━━━ Supplied records

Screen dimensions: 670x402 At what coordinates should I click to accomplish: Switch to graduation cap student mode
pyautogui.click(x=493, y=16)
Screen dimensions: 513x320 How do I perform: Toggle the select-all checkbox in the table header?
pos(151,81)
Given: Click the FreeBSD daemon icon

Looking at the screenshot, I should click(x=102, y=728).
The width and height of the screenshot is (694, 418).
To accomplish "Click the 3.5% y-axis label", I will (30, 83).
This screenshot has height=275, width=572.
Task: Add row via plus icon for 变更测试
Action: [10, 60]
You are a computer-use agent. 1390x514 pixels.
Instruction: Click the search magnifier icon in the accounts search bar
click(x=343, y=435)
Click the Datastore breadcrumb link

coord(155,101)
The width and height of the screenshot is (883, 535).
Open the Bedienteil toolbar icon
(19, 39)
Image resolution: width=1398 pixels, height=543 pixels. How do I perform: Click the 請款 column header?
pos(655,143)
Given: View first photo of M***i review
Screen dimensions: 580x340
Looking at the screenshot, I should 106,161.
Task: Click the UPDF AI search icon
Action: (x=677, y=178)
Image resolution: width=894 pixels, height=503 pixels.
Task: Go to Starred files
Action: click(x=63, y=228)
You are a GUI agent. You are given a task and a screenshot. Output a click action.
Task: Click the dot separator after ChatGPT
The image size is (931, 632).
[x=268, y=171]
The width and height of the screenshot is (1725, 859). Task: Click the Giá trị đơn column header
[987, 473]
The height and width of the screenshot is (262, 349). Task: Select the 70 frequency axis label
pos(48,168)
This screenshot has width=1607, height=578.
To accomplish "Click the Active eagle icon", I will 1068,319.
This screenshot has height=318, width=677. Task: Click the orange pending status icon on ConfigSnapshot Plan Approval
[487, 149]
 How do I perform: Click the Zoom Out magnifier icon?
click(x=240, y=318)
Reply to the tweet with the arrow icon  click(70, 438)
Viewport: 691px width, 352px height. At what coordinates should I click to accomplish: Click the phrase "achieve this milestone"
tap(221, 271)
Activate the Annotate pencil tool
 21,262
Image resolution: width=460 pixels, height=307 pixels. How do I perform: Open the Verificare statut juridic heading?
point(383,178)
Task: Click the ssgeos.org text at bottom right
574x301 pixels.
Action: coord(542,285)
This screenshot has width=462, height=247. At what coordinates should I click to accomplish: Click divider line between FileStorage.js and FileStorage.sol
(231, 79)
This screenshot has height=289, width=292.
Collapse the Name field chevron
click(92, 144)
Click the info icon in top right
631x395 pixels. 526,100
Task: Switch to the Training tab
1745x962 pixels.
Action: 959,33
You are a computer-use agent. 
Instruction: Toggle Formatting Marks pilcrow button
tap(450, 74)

━━━━━━

▶ [Stated problem] Edit the rows above so that each "How do I perform" becomes "How can I carry out", with nothing else changed.

▶ [Solution]
Screen dimensions: 670x402 At what coordinates should I click to accomplish: Switch to graduation cap student mode
pyautogui.click(x=493, y=16)
Screen dimensions: 513x320 How can I carry out: Toggle the select-all checkbox in the table header?
pos(151,81)
Given: Click the FreeBSD daemon icon

Looking at the screenshot, I should click(x=102, y=728).
The width and height of the screenshot is (694, 418).
To accomplish "Click the 3.5% y-axis label", I will (30, 83).
This screenshot has height=275, width=572.
Task: Add row via plus icon for 变更测试
Action: [10, 60]
You are a computer-use agent. 1390x514 pixels.
Instruction: Click the search magnifier icon in the accounts search bar
click(x=343, y=435)
Click the Datastore breadcrumb link

coord(155,101)
The width and height of the screenshot is (883, 535).
Open the Bedienteil toolbar icon
(19, 39)
Image resolution: width=1398 pixels, height=543 pixels. How can I carry out: Click the 請款 column header?
pos(655,143)
Given: View first photo of M***i review
Screen dimensions: 580x340
Looking at the screenshot, I should 106,161.
Task: Click the UPDF AI search icon
Action: (x=677, y=178)
Image resolution: width=894 pixels, height=503 pixels.
Task: Go to Starred files
Action: click(x=63, y=228)
You are a GUI agent. You are given a task and a screenshot. Output a click action.
Task: Click the dot separator after ChatGPT
The image size is (931, 632).
[x=268, y=171]
The width and height of the screenshot is (1725, 859). Task: Click the Giá trị đơn column header
[987, 473]
The height and width of the screenshot is (262, 349). Task: Select the 70 frequency axis label
pos(48,168)
This screenshot has width=1607, height=578.
To accomplish "Click the Active eagle icon", I will 1068,319.
This screenshot has height=318, width=677. Task: Click the orange pending status icon on ConfigSnapshot Plan Approval
[487, 149]
 How can I carry out: Click the Zoom Out magnifier icon?
click(x=240, y=318)
Reply to the tweet with the arrow icon  click(70, 438)
Viewport: 691px width, 352px height. At what coordinates should I click to accomplish: Click the phrase "achieve this milestone"
tap(221, 271)
Activate the Annotate pencil tool
 21,262
Image resolution: width=460 pixels, height=307 pixels. How can I carry out: Open the Verificare statut juridic heading?
point(383,178)
Task: Click the ssgeos.org text at bottom right
574x301 pixels.
Action: coord(542,285)
This screenshot has width=462, height=247. At what coordinates should I click to accomplish: Click divider line between FileStorage.js and FileStorage.sol
(231, 79)
This screenshot has height=289, width=292.
Collapse the Name field chevron
click(92, 144)
Click the info icon in top right
631x395 pixels. 526,100
Task: Switch to the Training tab
1745x962 pixels.
Action: 959,33
You are a computer-use agent. 
Instruction: Toggle Formatting Marks pilcrow button
tap(450, 74)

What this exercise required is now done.